Monday, October 16, 2006

Upcoming Holidays


September 13, 2006

Relating to the entry below, Awilliam today told me about the Sandinistas efforts to reduce illiteracy and poverty in the rural areas – by requiring high school and college students to spend five months in the most remote areas, teaching reading and another three months picking coffee or cotton.

Awilliam lived in a remote mountain village. He spent a short time picking cotton in the west of the country, but when the heat overcame him, he asked to transfer back to the mountains to cut coffee.

He didn’t seem to have very positive recollections of his service.

He recalled working together with several hundred other students in a coffee hacienda that had been confiscated from a well-to-do landowner.

“Every morning we were woken up at 4 a.m. to wash in the river. It was so cold! And the food was always the same – beans and tortillas for breakfast, beans, tortillas and egg for lunch. There were a lot of people who had stomach problems from so many beans. In the morning, we had to gather and sing the national anthem and the Sandinistan anthem.”

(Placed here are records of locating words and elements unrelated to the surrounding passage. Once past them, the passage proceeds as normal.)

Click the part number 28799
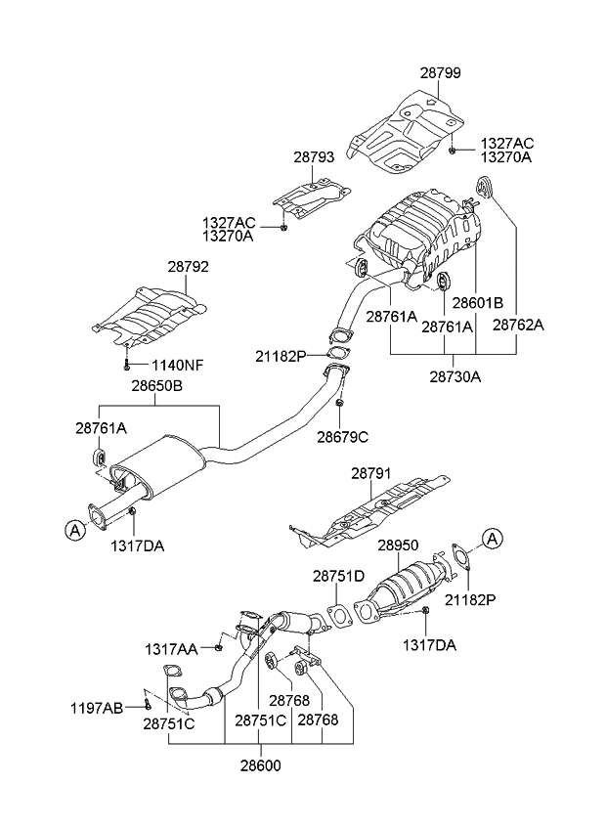point(441,73)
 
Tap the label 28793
point(313,155)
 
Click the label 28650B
point(157,386)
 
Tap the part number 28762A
point(518,325)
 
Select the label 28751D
point(338,577)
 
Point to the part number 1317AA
point(172,647)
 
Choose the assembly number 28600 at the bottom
point(261,766)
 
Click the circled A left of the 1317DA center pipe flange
point(73,530)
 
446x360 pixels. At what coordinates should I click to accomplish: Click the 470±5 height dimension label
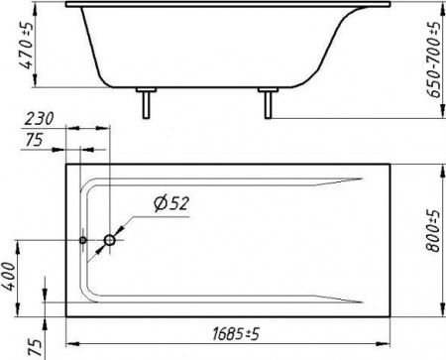(26, 46)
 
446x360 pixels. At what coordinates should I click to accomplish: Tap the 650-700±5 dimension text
(434, 60)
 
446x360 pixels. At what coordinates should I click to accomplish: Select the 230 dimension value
(39, 118)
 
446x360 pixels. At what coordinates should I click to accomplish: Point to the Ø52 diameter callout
(171, 203)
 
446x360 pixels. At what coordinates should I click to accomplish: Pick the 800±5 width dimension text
(433, 231)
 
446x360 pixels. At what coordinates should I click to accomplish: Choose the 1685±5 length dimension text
(235, 334)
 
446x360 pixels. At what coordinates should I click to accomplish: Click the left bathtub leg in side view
(146, 102)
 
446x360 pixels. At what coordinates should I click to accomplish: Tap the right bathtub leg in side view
(268, 102)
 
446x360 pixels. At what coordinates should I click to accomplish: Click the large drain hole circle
(109, 240)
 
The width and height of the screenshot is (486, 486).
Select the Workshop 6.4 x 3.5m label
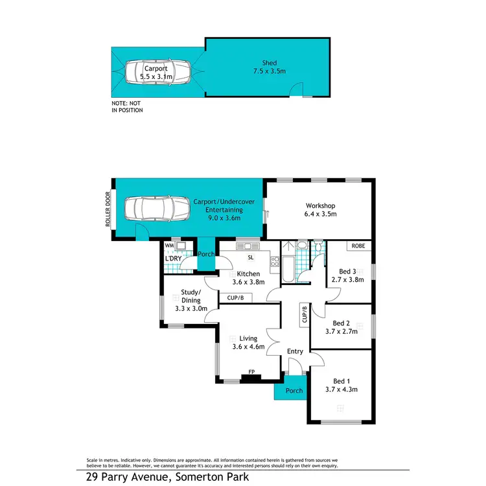coord(321,209)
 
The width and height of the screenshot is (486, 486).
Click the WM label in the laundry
coord(168,246)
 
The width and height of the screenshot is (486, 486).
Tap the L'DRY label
coord(173,259)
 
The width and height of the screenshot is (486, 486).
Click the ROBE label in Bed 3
coord(358,246)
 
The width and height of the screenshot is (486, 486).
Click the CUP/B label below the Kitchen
coord(235,298)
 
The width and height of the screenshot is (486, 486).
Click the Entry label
coord(295,351)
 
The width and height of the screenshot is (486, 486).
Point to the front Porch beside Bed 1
coord(290,391)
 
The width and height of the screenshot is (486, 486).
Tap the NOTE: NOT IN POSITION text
coord(127,106)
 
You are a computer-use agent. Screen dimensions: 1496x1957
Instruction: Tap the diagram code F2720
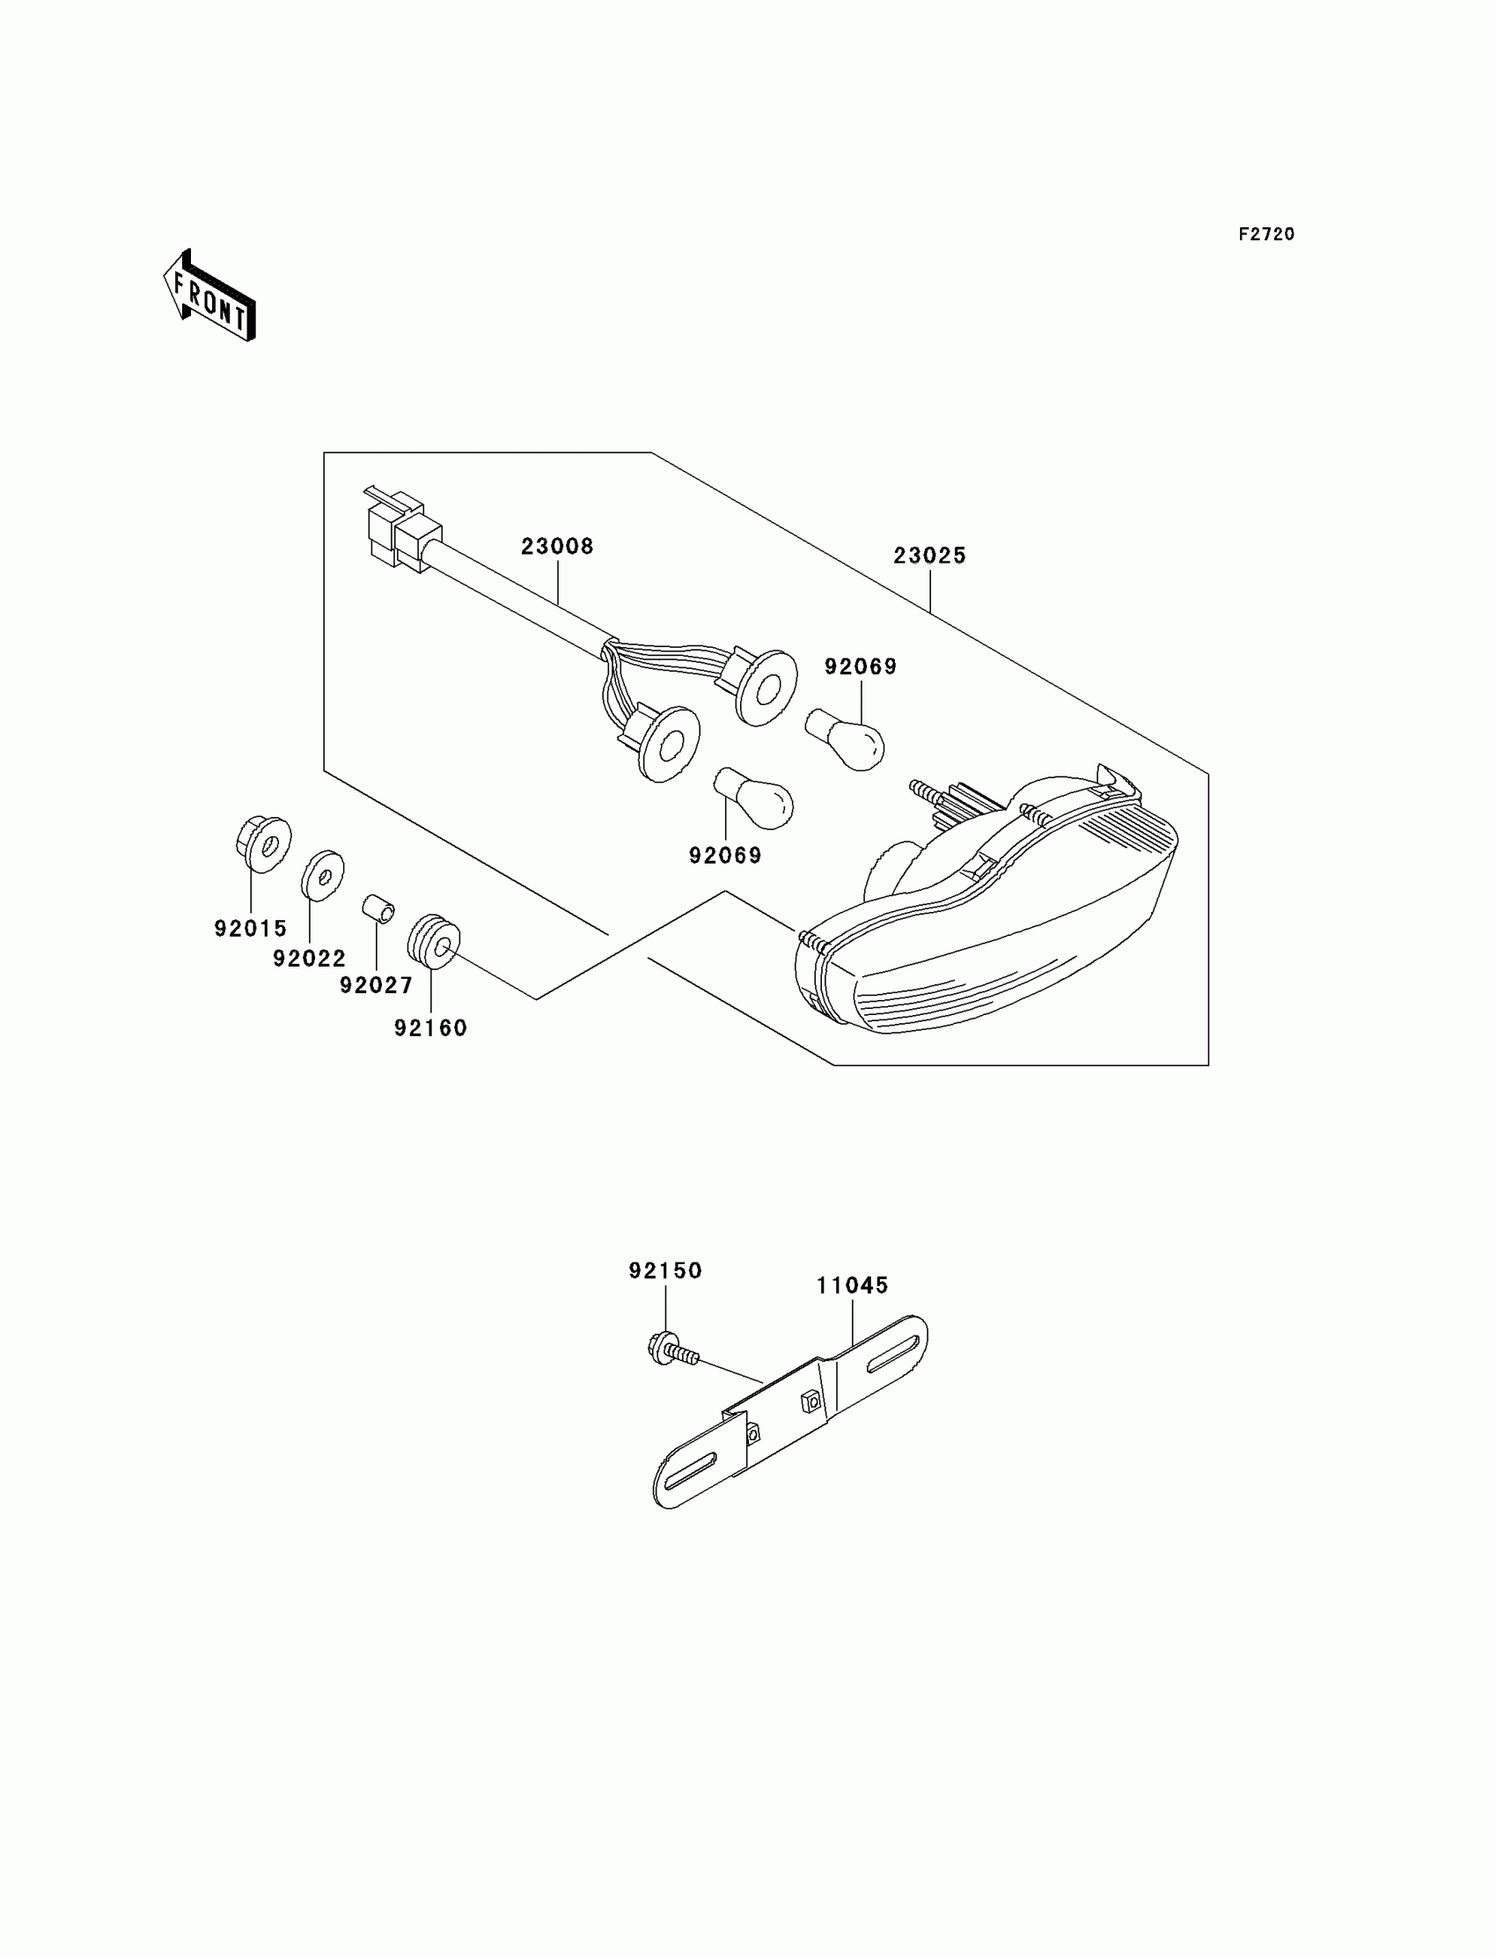(x=1266, y=234)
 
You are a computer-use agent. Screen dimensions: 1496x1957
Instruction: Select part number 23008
(x=557, y=546)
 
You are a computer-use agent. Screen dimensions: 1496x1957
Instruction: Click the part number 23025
(x=929, y=555)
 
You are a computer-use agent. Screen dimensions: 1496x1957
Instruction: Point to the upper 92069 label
(x=861, y=666)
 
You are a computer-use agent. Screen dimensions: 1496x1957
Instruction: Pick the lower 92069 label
(x=725, y=856)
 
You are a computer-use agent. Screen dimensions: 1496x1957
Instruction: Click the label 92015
(x=250, y=928)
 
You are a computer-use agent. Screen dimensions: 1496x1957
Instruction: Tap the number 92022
(x=309, y=959)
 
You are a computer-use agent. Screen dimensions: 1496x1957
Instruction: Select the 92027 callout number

He began to sing it with a smile of derision. “We’ll fight against the Yankees and the enemies of humanity…”

“We wore military clothes and carried guns for protection. Sometimes we came across snakes or red-eyed frogs and the women’s screams echoes across the mountains.”

Looking at Awilliam’s gentle, intellectual face, the father of two daughters, it’s very hard to imagine him as a military and propagandistic tool of a political regime. But the faraway news that formed the distant reality of my junior high civics class was his life.

I asked why rural teachers couldn’t teach the illiterate in their communities to read.

“They could have,” he said. “But in addition to teaching people to read, the government wanted to make a show. They wanted to say, see, we are sending you people and making you a priority.”

The next two days are national holidays. Tomorrow is the anniversary of the 1856 battle of San Jacinto, the final battle of the 1856-57 National War. This was the battle in which many Nicaraguans, aided by Guatemalans and Costa Ricans, drove out William Walker, a nutty American who, as only one small event in the long history of US intervention in Nicaragua, had himself installed President, made English the national language and legalized slavery. This battle finally drove him out.

The 15th is Independence Day, when Nicaragua, and other Central American countries, received their Independence from Spain in 1821.